Apple says Greenlight suit not in shareholders' best interest, amendment 'unworkable'In a filing with a New York District Court on Wednesday, Apple offered a point-by-point counter to a suit being levied by shareholder Greenlight Capital's David Einhorn, who is looking to strike a proxy proposal regarding preferred stock issuance from an upcoming shareholders' meeting.
Apple asserts that Einhorn's suit is holding shareholders "hostage" in an attempt to force the company into making a decision beneficial to the hedge fund chief's financials. As noted by the Financial Times, Apple's response to Einhorn's complaint is in line with comments made by CEO Tim Cook on Tuesday at the Goldman Sachs Internet and Technology Conference, where the executive called the lawsuit a silly sideshow.
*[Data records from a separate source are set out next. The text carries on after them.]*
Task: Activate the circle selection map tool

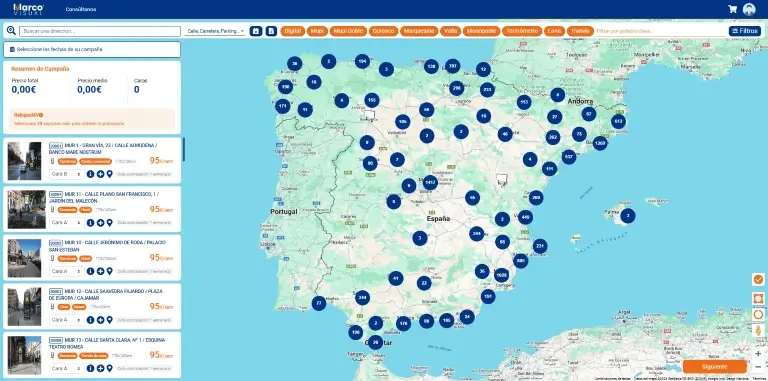Action: (758, 314)
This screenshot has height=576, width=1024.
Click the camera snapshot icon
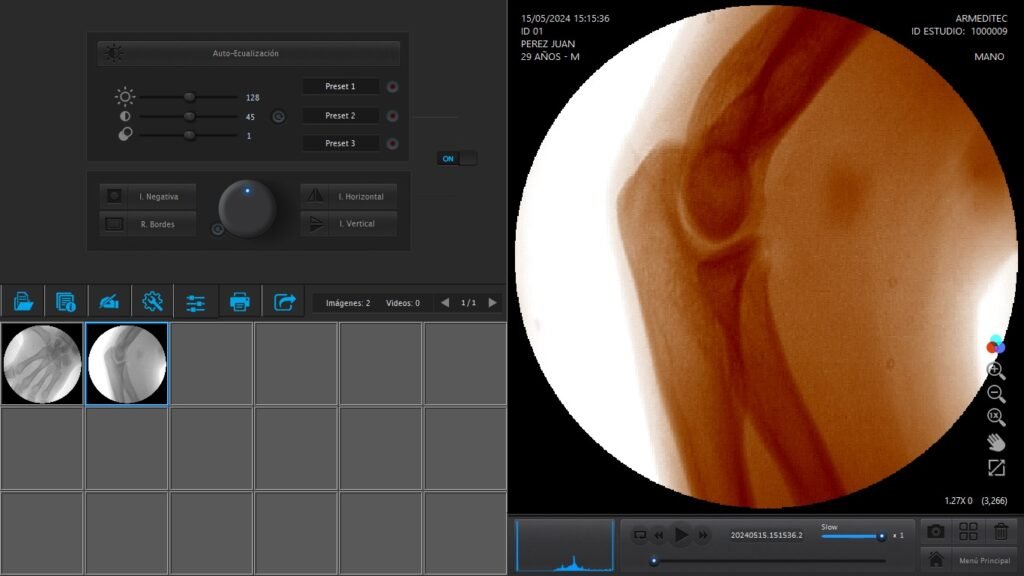[x=935, y=532]
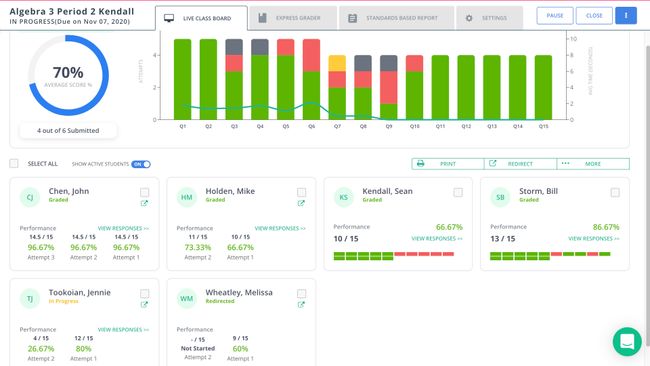The image size is (650, 366).
Task: Click the Pause button
Action: click(555, 16)
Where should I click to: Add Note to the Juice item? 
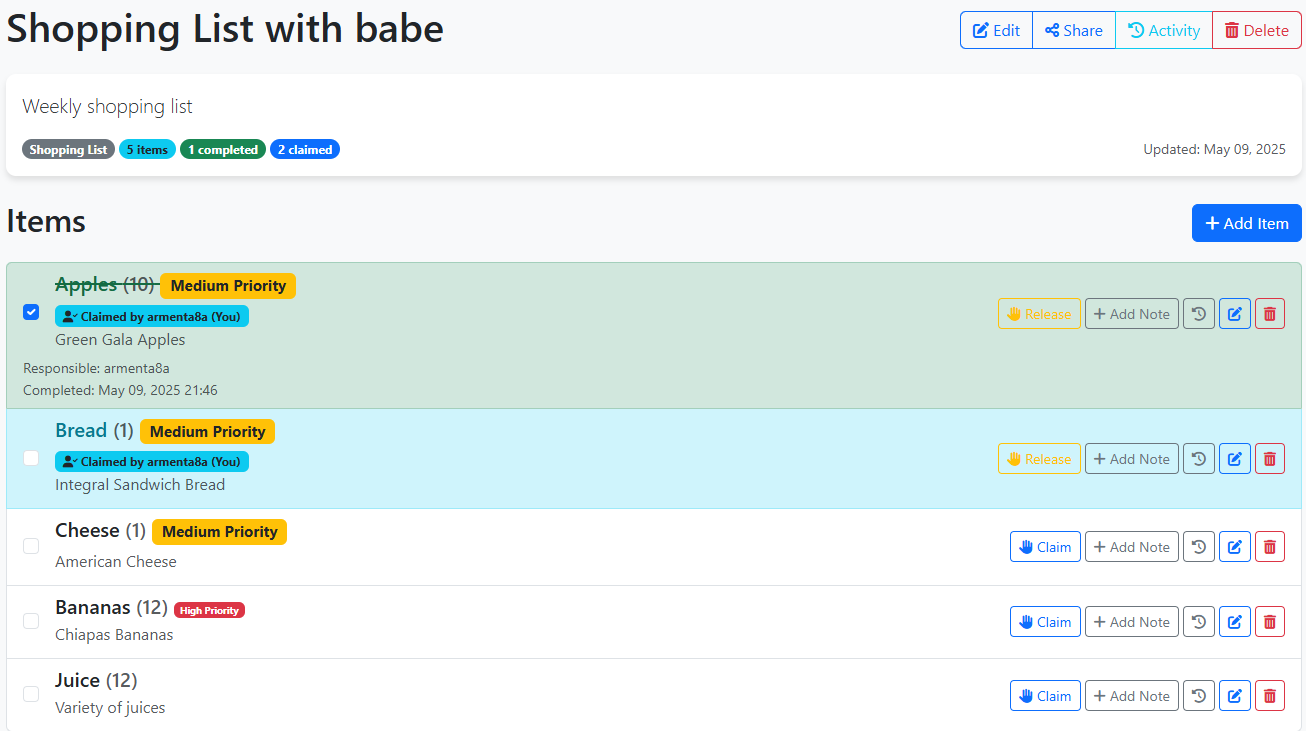point(1132,696)
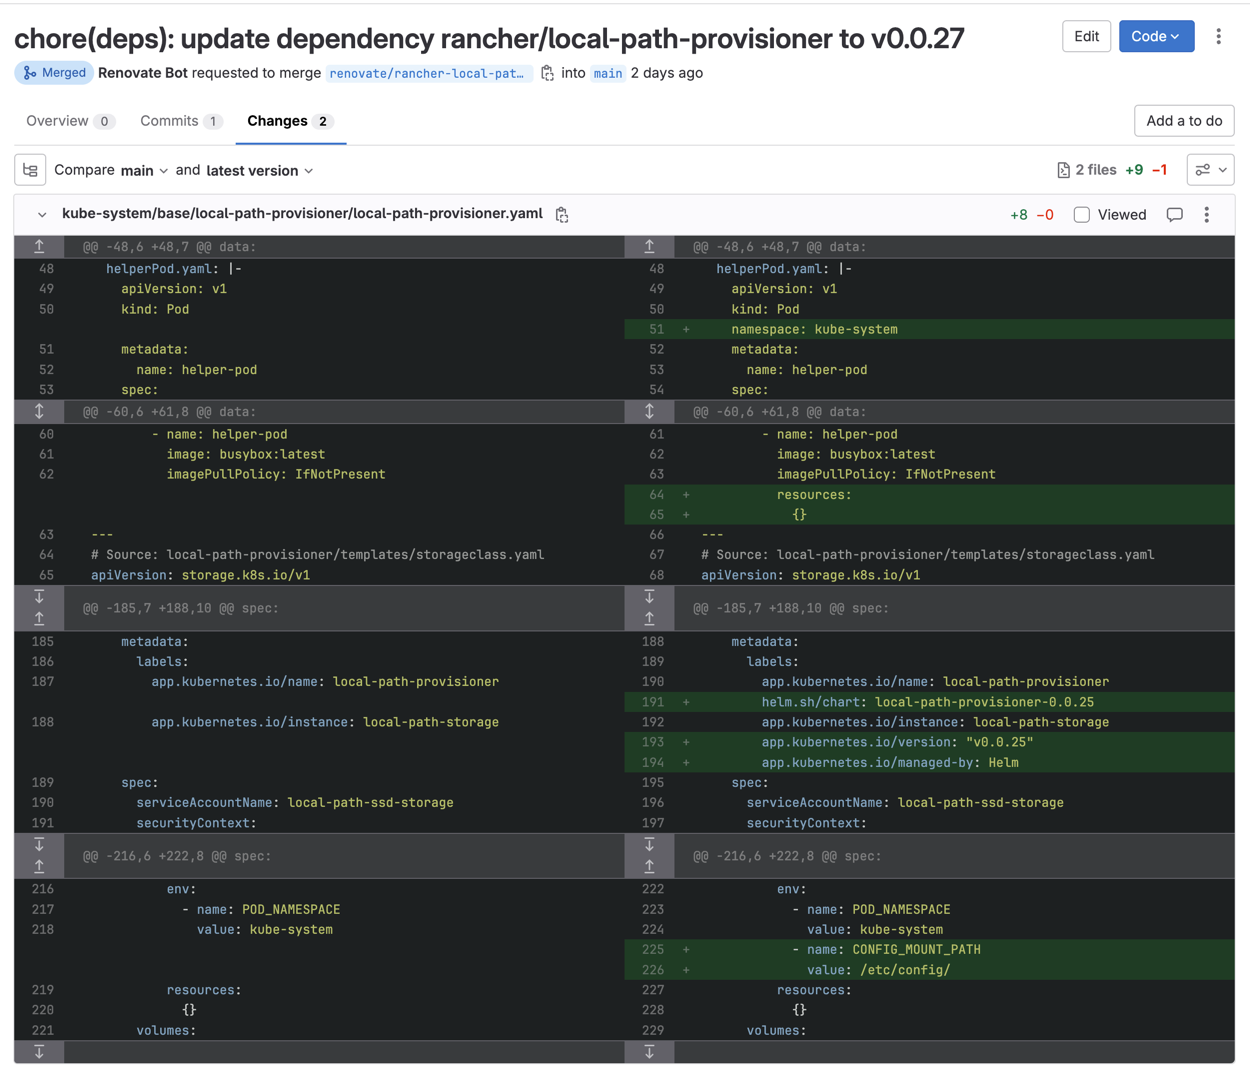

At issue is Apple's so-called "Prop 2" proxy proposal slated to be discussed at the company's upcoming shareholders' meeting at the end of February. Relating to company governance, Prop 2 would effectively wrest the power to issue preferred stock away from Apple's board and put it in the hands of shareholders.
Greenlight's Einhorn is seeking for the issuance of perpetual preferred shares, dubbed "Greenlight Opportunistic Use of Preferreds" or "GO-UPs," which would in theory allow Apple to mete out some of its $137 billion cash hoard with shares that pay higher than normal dividends. Apple claims the GO-UPs only serve Greenlight's financial interests and "do not serve the public interest."
From a legal standpoint, the suit targets Prop 2's "bundling" of multiple votes into one, a breach of U.S. Securities and Exchange Commission guidelines. For its part, Apple said the SEC reviewed the proxy statement and had no qualms with its contents.
From the filing:
In short, plaintiffs cannot show any hardship of not obtaining injunctive relief, much less hardship that is greater than the financial harm to Apple and its shareholders of not having Proposal No. 2 put to a vote.
According to a declaration from Apple CFO Peter Oppenheimer, also filed on Wednesday, Einhorn referred to the proposal as a "roadblock" in a conference call earlier this month. Oppenheimer informed the hedge fund manager that Apple was considering his proposal, but confirmed that the company's board would not issue GO-UPs without shareholder approval.
Most recently, Presiding Judge Richard Sullivan agreed to accelerate the case's schedule by a number of days due to the quickly-approaching shareholder meeting. Greenlight is scheduled to file its own response by Friday ahead of oral arguments slated to start on Feb. 19.